Thank you. I didn't mean to caricature or misinterpret, and I'm in no place to blame anyone for trade-offs between nuance and word count... But in that spirit, I wouldn't want anyone's takeaway to be "I told you bro: you're either alpha or cuck" (sic)

I believe it is in "The moral judgement of the child" that while studying children playing marbles, Piaget notes at a later stage of development, children start appreciating the social nature of games, fairness, mutual respect, and good relationships.

No embarrassment there, or I'd be ashamed every day for all things I haven't read!

I agree there are layers to competition / cooperation. Some things can be either, or both, like hunting or games.

Even neither, if one decides to do something on their own.

Within groups, there is both, and no ideal trait. Maybe my dominant, aggressive territoriality will impress a potential mate when she's getting mugged, but turn them away forever when I argue with their dad.

And they can't account for everything. Maybe she just likes me because I'm handsome, witty, and smell like a forest in the Spring.

Anthropologists will never know 😉

Or maybe I am not as fearsome to my enemies as discerning and wise--to the point I have none and everyone likes me.

So indeed, the dichotomy doesn't help much to understand people. Nobody in their right mind outside a faculty department walks around thinking about a competition or cooperation binary. People rise to the occasion, get lucky, have bad days.

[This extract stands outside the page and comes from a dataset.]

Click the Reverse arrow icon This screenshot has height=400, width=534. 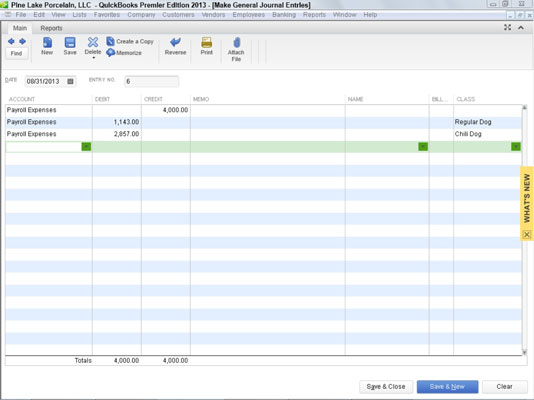[175, 42]
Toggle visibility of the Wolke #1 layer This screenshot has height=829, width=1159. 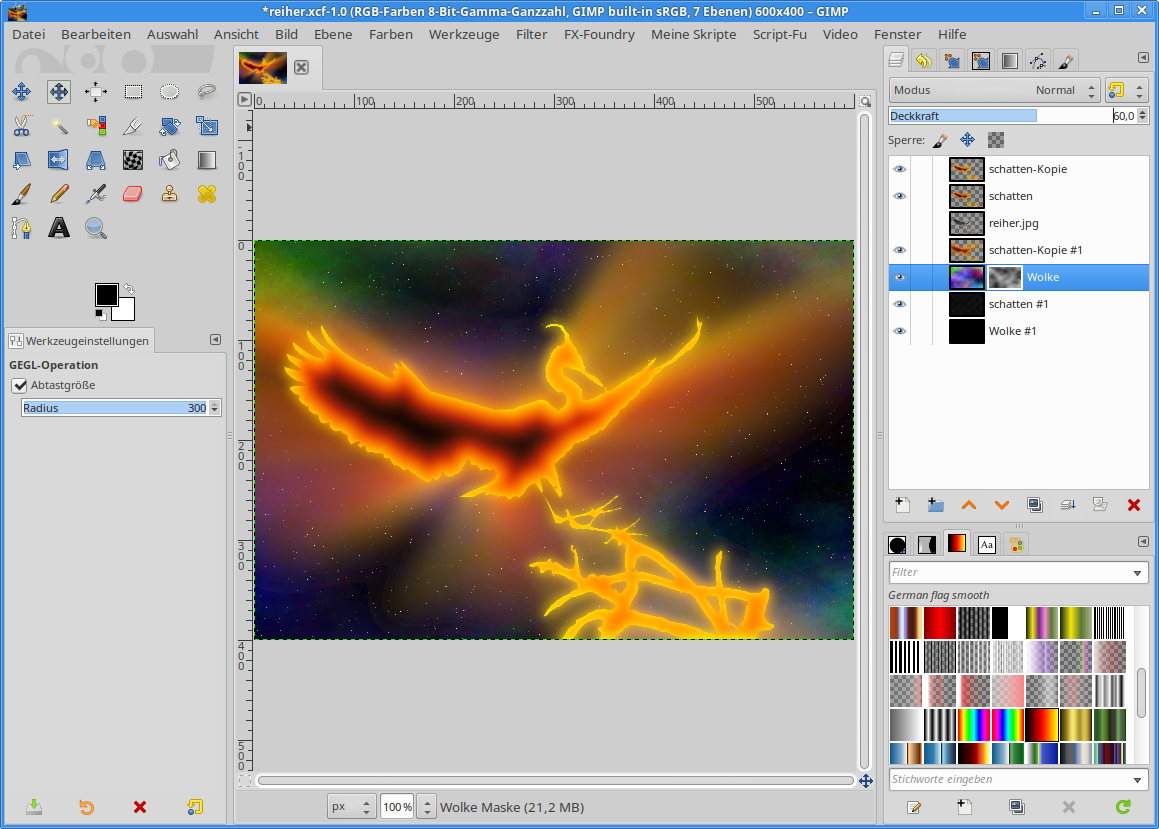click(x=899, y=331)
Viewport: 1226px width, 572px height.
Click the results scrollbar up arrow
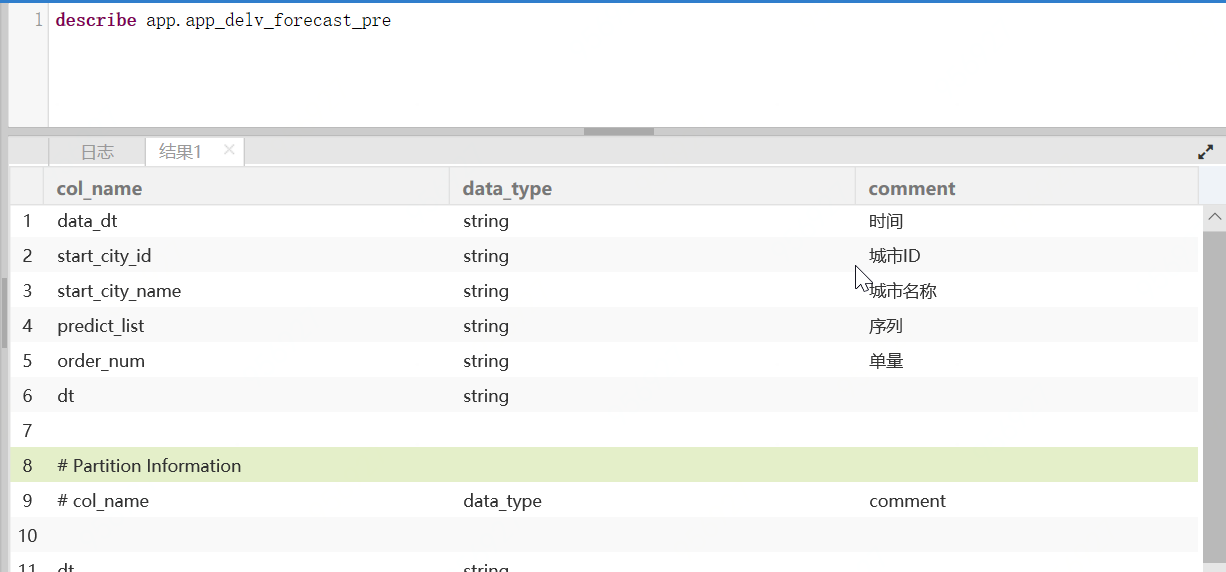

And yet it is useful as a lens to understand ourselves, even today. It seems the collaborate/cooperate boundary is still as blurry--colleagues work together but only one gets to be the boss. The boss doesn't have the monopoly of influence. Etc.

I would venture, though, that while we live in the densest, most complex and interconnected system to ever be, we are also more bent to competition than ever--and increasingly, frighteningly so.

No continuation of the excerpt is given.